## [What this task involves]
In the rows below, change "Name" to "Username" and give back everything from the line containing "This screenshot has width=837, height=394." down to the end of the rows, leaving all else as it is and omitting the pictures.

## [Input material]
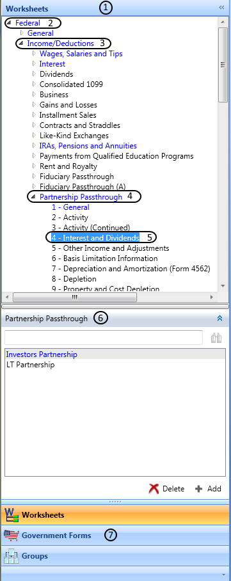Image resolution: width=231 pixels, height=581 pixels.
Task: Select 5 - Other Income and Adjustments worksheet
Action: click(x=111, y=248)
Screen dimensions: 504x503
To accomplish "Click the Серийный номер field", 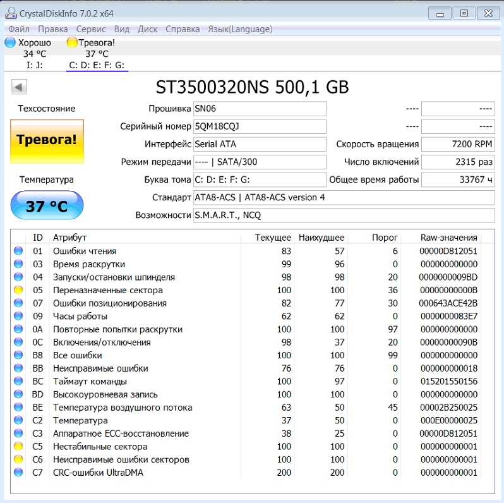I will tap(259, 126).
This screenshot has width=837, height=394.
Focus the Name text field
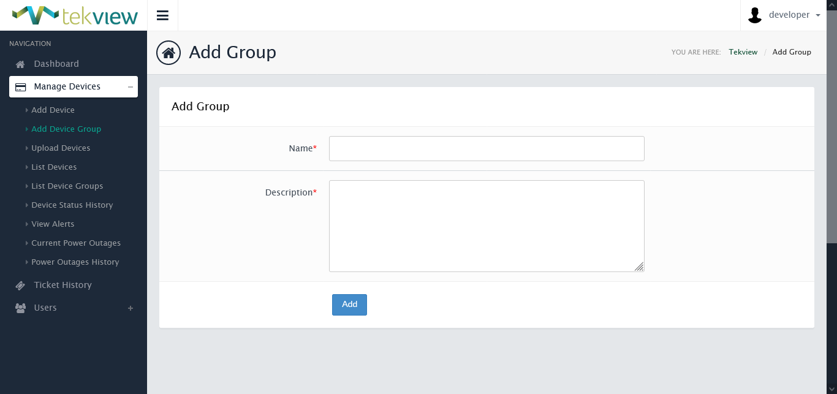coord(487,149)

## [Full response]
This screenshot has width=837, height=394.
Focus the Username text field
coord(487,149)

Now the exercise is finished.